=== Material shown ===

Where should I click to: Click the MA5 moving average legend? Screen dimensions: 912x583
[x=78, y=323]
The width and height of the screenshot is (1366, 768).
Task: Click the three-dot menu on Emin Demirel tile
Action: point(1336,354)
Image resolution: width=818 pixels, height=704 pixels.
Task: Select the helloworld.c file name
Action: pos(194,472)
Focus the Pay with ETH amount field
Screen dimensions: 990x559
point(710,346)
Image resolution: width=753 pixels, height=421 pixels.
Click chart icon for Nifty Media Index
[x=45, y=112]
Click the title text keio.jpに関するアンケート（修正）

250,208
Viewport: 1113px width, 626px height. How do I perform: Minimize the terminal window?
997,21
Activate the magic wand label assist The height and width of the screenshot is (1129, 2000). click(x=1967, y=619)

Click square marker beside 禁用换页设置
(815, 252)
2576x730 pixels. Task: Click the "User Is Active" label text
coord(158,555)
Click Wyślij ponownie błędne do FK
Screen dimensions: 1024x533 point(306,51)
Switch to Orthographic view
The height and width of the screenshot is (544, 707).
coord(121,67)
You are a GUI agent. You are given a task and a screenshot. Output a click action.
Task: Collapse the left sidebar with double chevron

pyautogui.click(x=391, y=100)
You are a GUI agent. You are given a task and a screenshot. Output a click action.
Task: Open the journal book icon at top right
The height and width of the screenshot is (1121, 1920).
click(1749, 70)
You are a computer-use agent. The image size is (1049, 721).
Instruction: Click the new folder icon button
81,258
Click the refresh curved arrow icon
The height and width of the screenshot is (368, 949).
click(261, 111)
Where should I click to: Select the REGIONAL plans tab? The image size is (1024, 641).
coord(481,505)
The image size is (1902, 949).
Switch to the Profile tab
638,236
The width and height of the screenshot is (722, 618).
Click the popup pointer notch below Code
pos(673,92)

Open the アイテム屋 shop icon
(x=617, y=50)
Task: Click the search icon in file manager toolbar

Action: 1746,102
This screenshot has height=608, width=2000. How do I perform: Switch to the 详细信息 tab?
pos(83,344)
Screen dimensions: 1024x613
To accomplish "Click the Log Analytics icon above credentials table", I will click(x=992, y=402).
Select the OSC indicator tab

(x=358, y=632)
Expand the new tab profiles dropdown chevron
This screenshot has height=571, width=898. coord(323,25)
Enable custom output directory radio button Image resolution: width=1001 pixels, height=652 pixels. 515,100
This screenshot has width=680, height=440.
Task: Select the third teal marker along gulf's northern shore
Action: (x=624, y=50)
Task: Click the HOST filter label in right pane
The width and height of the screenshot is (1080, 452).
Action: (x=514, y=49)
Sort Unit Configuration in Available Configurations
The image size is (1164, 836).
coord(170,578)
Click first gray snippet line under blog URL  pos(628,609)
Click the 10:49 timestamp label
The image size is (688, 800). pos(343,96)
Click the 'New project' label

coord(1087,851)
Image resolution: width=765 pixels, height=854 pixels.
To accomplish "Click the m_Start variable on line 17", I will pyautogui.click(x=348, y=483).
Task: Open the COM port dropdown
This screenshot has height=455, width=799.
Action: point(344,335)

===

Please reproduce all of the material above word for word.

▶ **Written reply**
Where should I click to: Click the MA5 moving average legend? Screen dimensions: 912x583
[x=78, y=323]
The width and height of the screenshot is (1366, 768).
Task: Click the three-dot menu on Emin Demirel tile
Action: point(1336,354)
Image resolution: width=818 pixels, height=704 pixels.
Task: Select the helloworld.c file name
Action: pos(194,472)
Focus the Pay with ETH amount field
Screen dimensions: 990x559
point(710,346)
Image resolution: width=753 pixels, height=421 pixels.
Click chart icon for Nifty Media Index
[x=45, y=112]
Click the title text keio.jpに関するアンケート（修正）

250,208
Viewport: 1113px width, 626px height. How do I perform: Minimize the terminal window?
997,21
Activate the magic wand label assist The height and width of the screenshot is (1129, 2000). click(x=1967, y=619)

Click square marker beside 禁用换页设置
(815, 252)
2576x730 pixels. Task: Click the "User Is Active" label text
coord(158,555)
Click Wyślij ponownie błędne do FK
Screen dimensions: 1024x533 point(306,51)
Switch to Orthographic view
The height and width of the screenshot is (544, 707).
coord(121,67)
You are a GUI agent. You are given a task and a screenshot. Output a click action.
Task: Collapse the left sidebar with double chevron

pyautogui.click(x=391, y=100)
You are a GUI agent. You are given a task and a screenshot. Output a click action.
Task: Open the journal book icon at top right
The height and width of the screenshot is (1121, 1920).
click(1749, 70)
You are a computer-use agent. The image size is (1049, 721).
Instruction: Click the new folder icon button
81,258
Click the refresh curved arrow icon
The height and width of the screenshot is (368, 949).
click(261, 111)
Where should I click to: Select the REGIONAL plans tab? The image size is (1024, 641).
coord(481,505)
The image size is (1902, 949).
Switch to the Profile tab
638,236
The width and height of the screenshot is (722, 618).
Click the popup pointer notch below Code
pos(673,92)

Open the アイテム屋 shop icon
(x=617, y=50)
Task: Click the search icon in file manager toolbar

Action: 1746,102
This screenshot has height=608, width=2000. How do I perform: Switch to the 详细信息 tab?
pos(83,344)
Screen dimensions: 1024x613
To accomplish "Click the Log Analytics icon above credentials table", I will click(x=992, y=402).
Select the OSC indicator tab

(x=358, y=632)
Expand the new tab profiles dropdown chevron
This screenshot has height=571, width=898. coord(323,25)
Enable custom output directory radio button Image resolution: width=1001 pixels, height=652 pixels. 515,100
This screenshot has width=680, height=440.
Task: Select the third teal marker along gulf's northern shore
Action: (x=624, y=50)
Task: Click the HOST filter label in right pane
The width and height of the screenshot is (1080, 452).
Action: (x=514, y=49)
Sort Unit Configuration in Available Configurations
The image size is (1164, 836).
coord(170,578)
Click first gray snippet line under blog URL  pos(628,609)
Click the 10:49 timestamp label
The image size is (688, 800). pos(343,96)
Click the 'New project' label

coord(1087,851)
Image resolution: width=765 pixels, height=854 pixels.
To accomplish "Click the m_Start variable on line 17", I will pyautogui.click(x=348, y=483).
Task: Open the COM port dropdown
This screenshot has height=455, width=799.
Action: point(344,335)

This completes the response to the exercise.